Titel: J. Riedel's elektrischer Abschmelz-Stromunterbrecher.
Autor: Anonymus
Fundstelle: 1894, Band 291/Miszelle 3 (S. 168)
URL: http://dingler.culture.hu-berlin.de/article/pj291/mi291mi07_3

J. Riedel's elektrischer Abschmelz-Stromunterbrecher.

Bei dem in La Lumière, 1893 Bd. 50 * S. 576, beschriebenen Abschmelzunterbrecher für elektrische Ströme sind alle metallischen Theile durch Isolatoren geschützt: ausserdem kann man nach Abheben des Deckels das Abschmelzblei ersetzen, ohne dass man die Klemmen oder irgend ein anderes, mit dem Stromkreise in Verbindung stehendes Stück zu berühren braucht.

Der Unterbrecher besteht nämlich aus zwei trennbaren Gussglasstücken, welche durch eine Schraube mit einander verbunden werden.
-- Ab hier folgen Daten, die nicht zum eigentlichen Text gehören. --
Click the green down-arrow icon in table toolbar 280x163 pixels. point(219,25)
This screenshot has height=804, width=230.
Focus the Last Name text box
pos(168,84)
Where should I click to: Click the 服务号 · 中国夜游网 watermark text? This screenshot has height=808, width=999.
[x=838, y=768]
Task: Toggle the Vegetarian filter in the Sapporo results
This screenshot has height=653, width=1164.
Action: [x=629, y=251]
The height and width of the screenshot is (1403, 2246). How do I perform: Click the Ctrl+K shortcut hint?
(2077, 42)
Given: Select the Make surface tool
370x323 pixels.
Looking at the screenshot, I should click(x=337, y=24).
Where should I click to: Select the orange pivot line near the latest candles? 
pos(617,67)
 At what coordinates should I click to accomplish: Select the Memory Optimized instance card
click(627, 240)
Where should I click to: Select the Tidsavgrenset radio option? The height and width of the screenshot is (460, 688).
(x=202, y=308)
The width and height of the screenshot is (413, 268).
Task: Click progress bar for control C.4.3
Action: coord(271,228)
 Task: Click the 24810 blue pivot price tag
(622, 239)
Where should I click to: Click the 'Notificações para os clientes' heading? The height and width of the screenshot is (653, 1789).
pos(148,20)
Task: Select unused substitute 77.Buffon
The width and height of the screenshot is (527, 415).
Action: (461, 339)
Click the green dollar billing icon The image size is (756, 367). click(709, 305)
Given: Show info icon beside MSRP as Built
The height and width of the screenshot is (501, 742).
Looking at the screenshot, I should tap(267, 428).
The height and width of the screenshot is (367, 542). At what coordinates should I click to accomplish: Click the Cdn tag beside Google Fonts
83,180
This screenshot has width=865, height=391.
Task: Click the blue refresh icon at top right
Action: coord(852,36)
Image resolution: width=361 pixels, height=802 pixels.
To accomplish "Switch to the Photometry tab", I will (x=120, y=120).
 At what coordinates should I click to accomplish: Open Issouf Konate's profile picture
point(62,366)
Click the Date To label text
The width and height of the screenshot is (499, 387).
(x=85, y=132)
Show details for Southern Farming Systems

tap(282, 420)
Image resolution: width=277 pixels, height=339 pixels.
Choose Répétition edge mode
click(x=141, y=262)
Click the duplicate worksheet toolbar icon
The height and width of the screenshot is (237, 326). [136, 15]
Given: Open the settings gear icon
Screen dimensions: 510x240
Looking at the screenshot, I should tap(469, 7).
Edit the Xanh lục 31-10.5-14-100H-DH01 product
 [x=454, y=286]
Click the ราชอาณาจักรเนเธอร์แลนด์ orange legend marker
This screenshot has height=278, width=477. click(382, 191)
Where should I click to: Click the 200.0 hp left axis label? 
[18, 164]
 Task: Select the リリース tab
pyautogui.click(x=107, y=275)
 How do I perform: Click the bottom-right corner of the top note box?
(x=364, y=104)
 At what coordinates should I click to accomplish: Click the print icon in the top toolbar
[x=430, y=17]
Die beiden Stromleiter werden in zwei seitliche Oeffnungen des unteren Stückes eingesteckt und in diesen durch je eine Schraube innerhalb der metallenen Schraubenmutter festgepresst. In dem oberen, den Deckel bildenden Stück ist ein Kanal vorhanden, in welchen das Abschmelzblei so eingelegt wird, dass seine spiralförmig gewundenen, vorstehenden Enden beim Aufschrauben des Deckels zwischen dem Glase und dem oberen Ende der jene Presschrauben enthaltenden und als Muttern derselben dienenden Metallpfropfen scharf festgepresst werden.

Die Verwendung des Glases macht das Ganze billiger, weil die metallenen Theile gleich in die zu diesem Zwecke auszusparenden Höhlungen eingegossen werden können.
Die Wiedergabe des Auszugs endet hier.